The previously described cell lines LNGK9 (vector control) and LN17 are subclones of LNCaP cells in which expression of exogenous human PKC is regulated by the presence or absence of tetracycline in the medium.² These clones have stably incorporated plasmid pUHD 15-1, encoding a tetracycline-responsive transactivator protein, and plasmid pUHD 10-3/PKC, from which human PKC is expressed (clone LN17) under control of a tetracycline-repressible promoter. For stable clones expressing E1a or E1a 928, the pCMV-E1a-12S or pCMV-E1a-12S-928 plasmids (3) were transfected into LNCaP cells and clones were isolated in 500 µg/ml of G418.

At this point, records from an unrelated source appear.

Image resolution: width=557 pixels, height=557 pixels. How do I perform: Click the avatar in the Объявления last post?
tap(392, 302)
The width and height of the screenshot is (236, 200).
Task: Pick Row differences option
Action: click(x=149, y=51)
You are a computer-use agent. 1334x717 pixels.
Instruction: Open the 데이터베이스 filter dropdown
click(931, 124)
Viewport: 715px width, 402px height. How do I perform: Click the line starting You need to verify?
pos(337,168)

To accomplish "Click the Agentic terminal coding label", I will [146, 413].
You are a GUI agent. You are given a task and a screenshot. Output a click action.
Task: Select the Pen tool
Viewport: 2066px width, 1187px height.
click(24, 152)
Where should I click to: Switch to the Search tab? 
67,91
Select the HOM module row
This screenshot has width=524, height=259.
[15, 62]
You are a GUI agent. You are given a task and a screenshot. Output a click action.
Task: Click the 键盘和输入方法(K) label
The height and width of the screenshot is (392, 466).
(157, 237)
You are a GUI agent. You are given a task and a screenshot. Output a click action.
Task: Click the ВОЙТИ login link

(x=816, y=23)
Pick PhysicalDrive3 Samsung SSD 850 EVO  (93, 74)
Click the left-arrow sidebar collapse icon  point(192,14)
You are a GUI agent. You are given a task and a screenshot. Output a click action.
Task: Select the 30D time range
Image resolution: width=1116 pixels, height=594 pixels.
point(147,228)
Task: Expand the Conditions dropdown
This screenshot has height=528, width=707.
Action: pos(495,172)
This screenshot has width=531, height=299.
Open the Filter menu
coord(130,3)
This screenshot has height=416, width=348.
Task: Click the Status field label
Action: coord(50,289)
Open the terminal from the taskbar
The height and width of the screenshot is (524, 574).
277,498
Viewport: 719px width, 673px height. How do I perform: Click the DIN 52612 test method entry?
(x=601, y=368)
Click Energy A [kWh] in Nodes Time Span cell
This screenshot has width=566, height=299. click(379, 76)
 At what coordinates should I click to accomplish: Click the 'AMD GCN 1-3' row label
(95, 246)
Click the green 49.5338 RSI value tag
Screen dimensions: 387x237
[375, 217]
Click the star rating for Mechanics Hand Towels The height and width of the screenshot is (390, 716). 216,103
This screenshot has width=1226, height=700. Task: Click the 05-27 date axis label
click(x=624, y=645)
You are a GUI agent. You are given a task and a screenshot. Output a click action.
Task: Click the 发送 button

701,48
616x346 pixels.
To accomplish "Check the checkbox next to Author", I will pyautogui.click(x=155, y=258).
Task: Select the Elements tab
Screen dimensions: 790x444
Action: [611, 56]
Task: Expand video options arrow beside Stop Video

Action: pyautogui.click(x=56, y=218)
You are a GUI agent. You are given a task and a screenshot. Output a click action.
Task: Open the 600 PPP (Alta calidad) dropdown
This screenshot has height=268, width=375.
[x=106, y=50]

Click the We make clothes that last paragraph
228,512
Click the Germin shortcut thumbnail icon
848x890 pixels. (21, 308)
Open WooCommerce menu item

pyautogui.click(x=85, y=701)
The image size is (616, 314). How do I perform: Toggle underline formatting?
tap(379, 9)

Expression of PKC, Rb and p21 proteins was determined by Western blot analysis using the following antibodies: p21 (PharMingen; 15091A); PKC (Life Technologies, Inc.; 13222-013); and Rb (PharMingen; 14001A). LNCaP cells and the PKC transfectants were lysed in radioimmune precipitation buffer (50 mM Tris (pH 7.5), 120 mM NaCl, 0.5% Nonidet P-40, 40 µM phenylmethylsulfonyl fluoride, 5 µg/ml leupeptin, 5.5 µg/ml aprotinin). Proteins were separated by sodium dodecyl sulfate-polyacrylamide gel electrophoresis using the NOVEX system, electroblotted to Hybond nitrocellulose membrane (Amersham), and blocked in 10% nonfat dry milk in TBST (10 mM Tris (pH 8.0), 150-500 mM NaCl, 0.1% Tween 20) for 1 h at room temperature, the primary antibodies were allowed to bind at 4 °C, overnight, in TBSTM (10 mM Tris (pH 8.0), 150-500 mM NaCl, 0.1% Tween 20, 2.5% nonfat dry milk). Appropriate horseradish peroxidase-conjugated secondary antibodies (Amresco) were incubated for 1 h at room temperature. Membranes were washed 3 times (10-15 min each at room temperature) following the primary and secondary antibody incubations. Immunoblots were developed with the ECL system, as described by the manufacturer (Amersham).

RESULTS

We have previously demonstrated that depriving anchorage-dependent cells of matrix contact induced a novel apoptotic pathway dependent on Rb activity (3). We have also developed a model of TPA-induced apoptosis in Rb^+/+ prostate cells that exhibits induction of PKC expression and membrane translocation (12, 13). Taken together, these studies implicated an apoptotic mechanism uniquely regulated by Rb in epithelial cells that may be initiated by PKC signal transduction. To ascertain the functional significance of Rb in PKC-mediated apoptosis, we began by examining the response of Rb^+/+ and Rb^/ prostate epithelial cells to the PKC activator, TPA. The human prostate epithelial cell line, DU145, which does not express functional Rb (18), failed to undergo TPA-induced apoptosis as measured by the exclusion of trypan blue, terminal deoxynucleotidyltransferase-mediated dUTP-biotin nick end labeling assay, and nuclear condensation (Fig. 1A and results not shown). At moderate concentrations of TPA, which induced apoptosis in 70% of the Rb⁺ LNCaP culture by 48 h, the DU145 cultures remained viable.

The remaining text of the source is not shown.